Hey guys figured I would post this after a conversation I had today. There is a battery factory over in new castle, pa where I buy my deep cycle, actually all my batteries. I usually pay around half of retail. Last year I purchased 2 group 31 batteries for about $100. They are case blemished. It used to be called new castle battery buts I think it's called axiom now. Sometimes they have a lot sometimes a few. But stock is always changing. I live in Youngstown and its only a short drive. So if your in the area it's worth checking into. My father took me there twenty years ago when I needed my first deep cycles.


----------



## Snakecharmer (Apr 9, 2008)

Thanks! I'll have to remember that when I replace my starter battery. Do they take the old core?


----------



## bulafisherman (Apr 11, 2004)

I use the blems to, once in a great while you will get one that doesn't last as long as a new one but all in all its been worth the savings, iam using a deep cycle interstate one for 3 years now, got it for 35 dollars I believe, snakecharmer there is an interstate distributor up in Mentor that I go to for mine, right off of Tyler, I get my starter and deep cycle from them.

Sent from my ADR6300 using Ohub Campfire mobile app


----------



## TomC (Aug 14, 2007)

man, 100 bucks for two group 31 batteries? I'll take two of those right now! Im not sure where new castle is thou.


----------



## Pooch (Jun 16, 2014)

Just checked the name, Axion Power International. 3601 Clover Ln. New Castle,PA 16105. If anyone wanted to mapquest.


----------



## JC heir (Dec 6, 2013)

Pooch said:


> Just checked the name, Axion Power International. 3601 Clover Ln. New Castle,PA 16105. If anyone wanted to mapquest.

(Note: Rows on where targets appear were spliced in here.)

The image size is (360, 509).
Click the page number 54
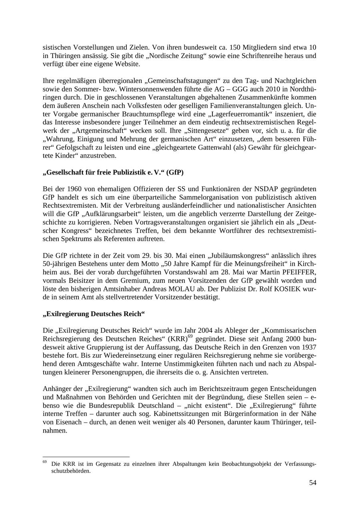[312, 483]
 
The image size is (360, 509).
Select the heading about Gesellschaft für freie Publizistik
[113, 173]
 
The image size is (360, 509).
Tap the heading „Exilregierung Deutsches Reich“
[94, 314]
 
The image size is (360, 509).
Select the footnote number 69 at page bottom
[45, 463]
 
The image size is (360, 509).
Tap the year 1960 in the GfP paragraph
[74, 189]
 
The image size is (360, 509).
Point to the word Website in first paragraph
[127, 64]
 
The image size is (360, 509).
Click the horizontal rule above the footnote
[86, 457]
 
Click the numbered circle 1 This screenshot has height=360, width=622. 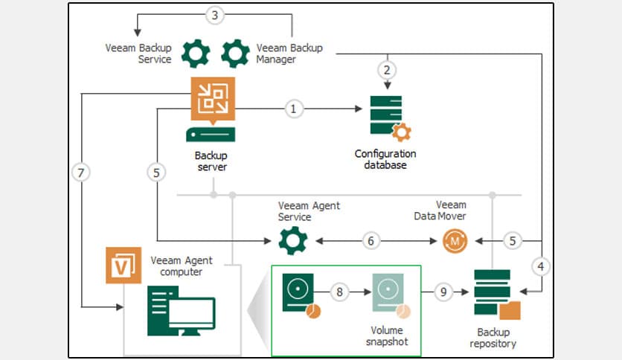pyautogui.click(x=293, y=109)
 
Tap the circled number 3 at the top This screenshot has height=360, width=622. pyautogui.click(x=214, y=15)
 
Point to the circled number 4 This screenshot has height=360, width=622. pyautogui.click(x=542, y=265)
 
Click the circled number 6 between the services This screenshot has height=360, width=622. pyautogui.click(x=371, y=240)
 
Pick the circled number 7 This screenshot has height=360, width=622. pyautogui.click(x=82, y=173)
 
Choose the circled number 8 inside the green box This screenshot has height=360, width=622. pyautogui.click(x=339, y=292)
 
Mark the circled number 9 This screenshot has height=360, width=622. pyautogui.click(x=443, y=292)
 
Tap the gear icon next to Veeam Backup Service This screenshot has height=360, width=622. pyautogui.click(x=196, y=53)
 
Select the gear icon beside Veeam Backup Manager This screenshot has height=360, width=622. pyautogui.click(x=236, y=53)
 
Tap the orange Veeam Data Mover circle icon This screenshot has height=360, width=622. pyautogui.click(x=455, y=241)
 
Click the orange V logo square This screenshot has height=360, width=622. pyautogui.click(x=124, y=266)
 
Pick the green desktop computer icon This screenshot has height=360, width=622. pyautogui.click(x=182, y=312)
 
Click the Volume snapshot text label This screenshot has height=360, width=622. pyautogui.click(x=387, y=335)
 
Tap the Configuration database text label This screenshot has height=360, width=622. pyautogui.click(x=385, y=159)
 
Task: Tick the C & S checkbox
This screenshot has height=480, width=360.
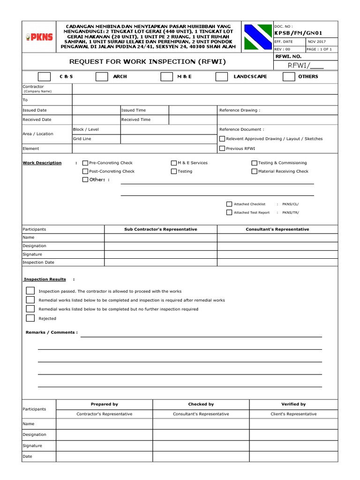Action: point(44,77)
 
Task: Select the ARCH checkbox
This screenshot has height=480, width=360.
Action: point(101,77)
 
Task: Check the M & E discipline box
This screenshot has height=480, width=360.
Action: point(166,77)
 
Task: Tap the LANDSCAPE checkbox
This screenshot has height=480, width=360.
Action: point(222,77)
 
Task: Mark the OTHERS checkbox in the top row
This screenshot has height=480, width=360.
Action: point(289,77)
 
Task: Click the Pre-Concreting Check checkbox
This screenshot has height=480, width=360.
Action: point(85,163)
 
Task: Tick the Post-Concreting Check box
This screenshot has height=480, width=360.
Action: point(85,172)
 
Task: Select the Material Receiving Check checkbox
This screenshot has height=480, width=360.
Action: point(255,172)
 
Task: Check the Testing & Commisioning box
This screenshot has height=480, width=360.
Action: point(255,163)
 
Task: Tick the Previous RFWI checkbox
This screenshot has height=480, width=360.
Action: point(222,149)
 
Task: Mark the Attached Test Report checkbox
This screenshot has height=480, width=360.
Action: point(229,212)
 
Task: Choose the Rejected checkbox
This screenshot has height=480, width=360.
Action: point(30,318)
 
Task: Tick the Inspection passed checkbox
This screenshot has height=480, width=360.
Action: point(30,291)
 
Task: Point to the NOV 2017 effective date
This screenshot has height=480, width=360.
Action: point(317,42)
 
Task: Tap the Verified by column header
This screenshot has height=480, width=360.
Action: point(293,404)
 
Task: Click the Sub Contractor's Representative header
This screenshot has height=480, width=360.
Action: point(160,229)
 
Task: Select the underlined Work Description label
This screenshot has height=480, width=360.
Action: point(42,163)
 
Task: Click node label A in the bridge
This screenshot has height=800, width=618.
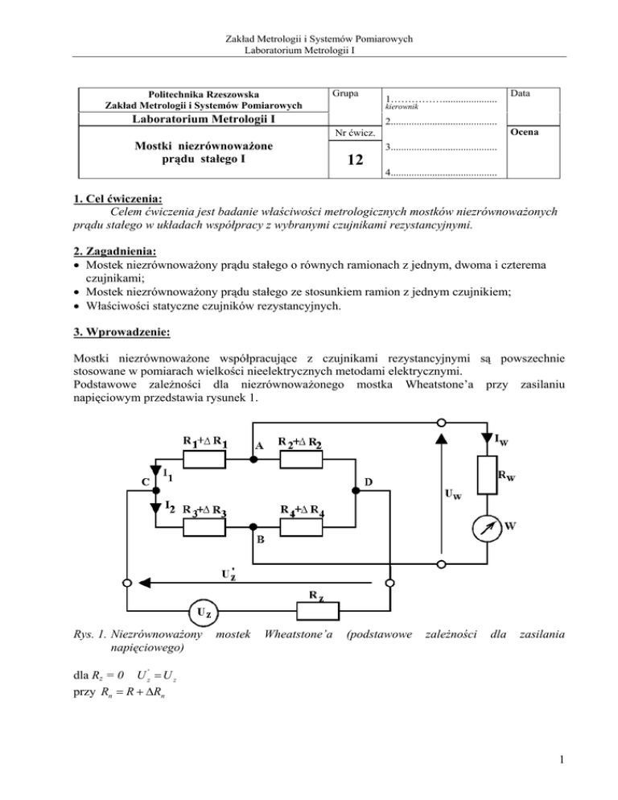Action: (x=259, y=445)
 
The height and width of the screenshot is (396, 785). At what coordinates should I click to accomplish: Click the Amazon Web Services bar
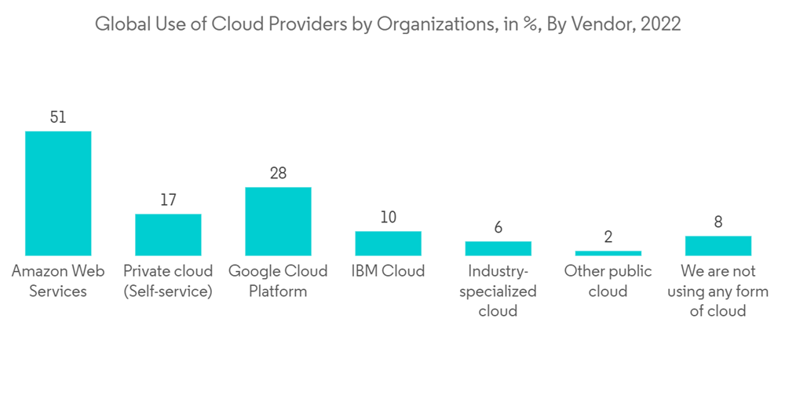58,193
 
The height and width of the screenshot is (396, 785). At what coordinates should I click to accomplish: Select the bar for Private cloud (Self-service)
168,234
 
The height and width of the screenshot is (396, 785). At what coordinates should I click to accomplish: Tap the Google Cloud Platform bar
278,221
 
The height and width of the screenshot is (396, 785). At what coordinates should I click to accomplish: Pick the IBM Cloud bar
388,243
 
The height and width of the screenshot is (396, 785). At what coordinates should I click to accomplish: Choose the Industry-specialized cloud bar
498,248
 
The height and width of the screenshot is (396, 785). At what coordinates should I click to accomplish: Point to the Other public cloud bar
608,253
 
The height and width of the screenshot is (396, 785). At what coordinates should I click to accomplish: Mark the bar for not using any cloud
717,245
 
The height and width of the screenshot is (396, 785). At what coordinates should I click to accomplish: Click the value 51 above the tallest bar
58,117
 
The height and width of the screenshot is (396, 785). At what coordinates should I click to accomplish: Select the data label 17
168,200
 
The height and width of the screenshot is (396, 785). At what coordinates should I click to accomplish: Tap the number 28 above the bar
278,173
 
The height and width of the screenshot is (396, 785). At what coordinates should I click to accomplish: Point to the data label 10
388,217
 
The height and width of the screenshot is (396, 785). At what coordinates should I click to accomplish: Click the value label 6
498,227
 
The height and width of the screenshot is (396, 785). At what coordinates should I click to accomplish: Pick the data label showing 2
608,237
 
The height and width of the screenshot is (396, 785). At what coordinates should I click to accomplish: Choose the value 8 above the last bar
717,222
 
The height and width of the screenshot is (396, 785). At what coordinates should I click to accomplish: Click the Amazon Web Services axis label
58,280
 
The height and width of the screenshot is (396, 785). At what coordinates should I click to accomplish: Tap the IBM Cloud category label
388,271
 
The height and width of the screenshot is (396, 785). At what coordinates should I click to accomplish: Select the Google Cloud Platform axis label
278,280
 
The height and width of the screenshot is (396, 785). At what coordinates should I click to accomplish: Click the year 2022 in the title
659,24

I called them....wrong place. Its now called Dubois battery, and they don't have any blems. new dc31=138.00 phone 724 674 2604


----------



## Pooch (Jun 16, 2014)

Hope that's not always the case. Been going there for twenty years. They have a service area/ shop there. You used to be able to walk in and the batteries would be on pallets in the back. That sucks if they don't sell the blems anymore. I'll have to take a ride over next week and talk with them.


----------



## JC heir (Dec 6, 2013)

The way the guy talked, the deep cycle batts aren't manufactured there anymore, but brought in from another plant.....hence, no blems. in fact t inemthey had tho make sure stock.


----------